Case ID: conn-app_42/html/0790-01.html
Source: Caselaw Access Project
Author: {"author": "LANDAU, J.", "license": "Public Domain", "url": "https://static.case.law/"}
Date Created: 2024-08-24T03:29:51.129683

STATE OF CONNECTICUT v. RICHARD COOKE
    (14893)
    Dupont, C. J., and Landau and Herman, Js.
    
      Argued June 11
    officially released September 3, 1996
    
      Stanley A. Twardy, Jr., filed a brief for the appellant (defendant).
    
    
      Rita M. Shair, assistant state’s attorney, with whom were Donald A. Browne, state’s attorney, and, on the brief, Cornelius P. Kelly, assistant state’s attorney, for the appellee(state).
    
      
       Defense counsel did not appear at the scheduled argument date.
    
   LANDAU, J.

The defendant, Richard Cooke, appeals from the judgment of conviction, rendered after a jury trial, of two counts of forgery in the second degree in violation of General Statutes § 53a-139 (a) (l) and one count of forgery in the third degree in violation of General Statutes § 53a-140 (a).

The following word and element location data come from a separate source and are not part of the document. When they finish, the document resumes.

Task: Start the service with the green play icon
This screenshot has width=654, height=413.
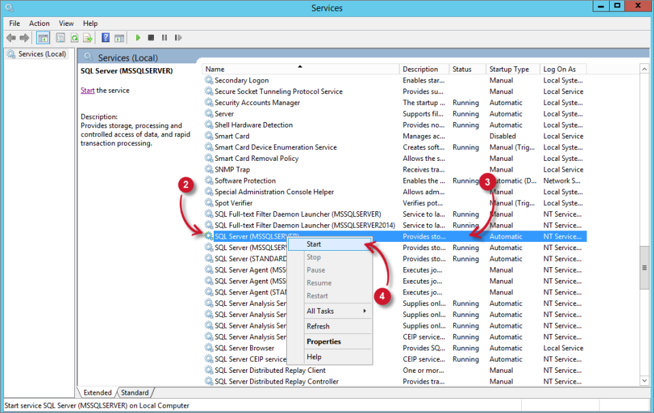Action: pyautogui.click(x=138, y=37)
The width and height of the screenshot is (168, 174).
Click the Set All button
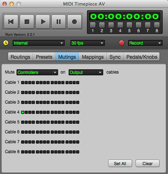click(120, 163)
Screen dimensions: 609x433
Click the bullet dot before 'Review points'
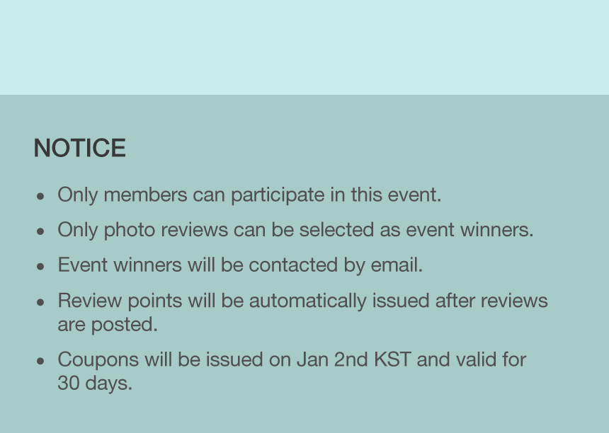(40, 302)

On appeal, the defendant claims that the trial court improperly (1) restricted his constitutional right of confrontation, (2) excluded evidence offered to impeach a state’s witness, (3) admitted hearsay testimony and (4) violated his rights guaranteed by the double jeopardy clause. We affirm the judgment of the trial court in part and reverse it in part.

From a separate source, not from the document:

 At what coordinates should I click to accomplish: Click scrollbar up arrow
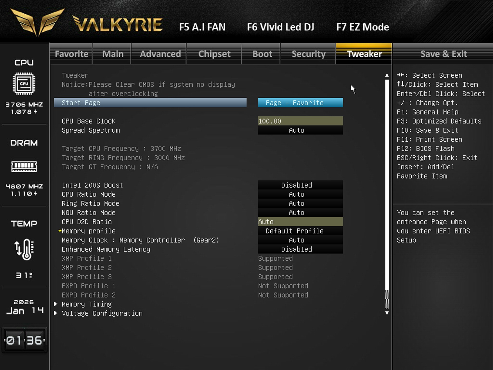coord(387,75)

The jury could reasonably have found the following facts. In May, 1990, the defendant attended a real estate closing at the law firm of Duel and Holland in Stamford. The purpose of the closing was to consolidate two loans in the amount of $115,000 with Chase Bank and to secure the loans with a mortgage on the defendant’s residence in Fairfield. The defendant owned this property jointly with his wife Mary Alice Cooke (Cooke). The mortgage deed required the defendant’s and Cooke’s signatures, which had to be witnessed and notarized.

The defendant attended the closing alone. At the closing, the defendant claimed that Cooke was ill and, thus, could not attend the closing to sign the mortgage deed. The defendant requested bank approval to take the mortgage deed to Cooke to sign and then return to the closing. The bank agreed.

The defendant returned to his office in Southport. In the presence of a business associate, Nyles Wheeler, his secretary, Candace Cece, who acted as a notary public, and an unidentified second witness, the defendant signed the mortgage deed on behalf of Cooke. Wheeler and the unidentified party signed the mortgage deed as witnesses and Cece signed and notarized the mortgage deed. Later that same day, the defendant returned to Arthur Duel’s office with a signed, witnessed, and notarized mortgage deed. Duel, believing that the mortgage deed was properly executed, accepted the document. At trial, the defendant stipulated that he signed the deed, but insisted that he did so on Cooke’s authorization.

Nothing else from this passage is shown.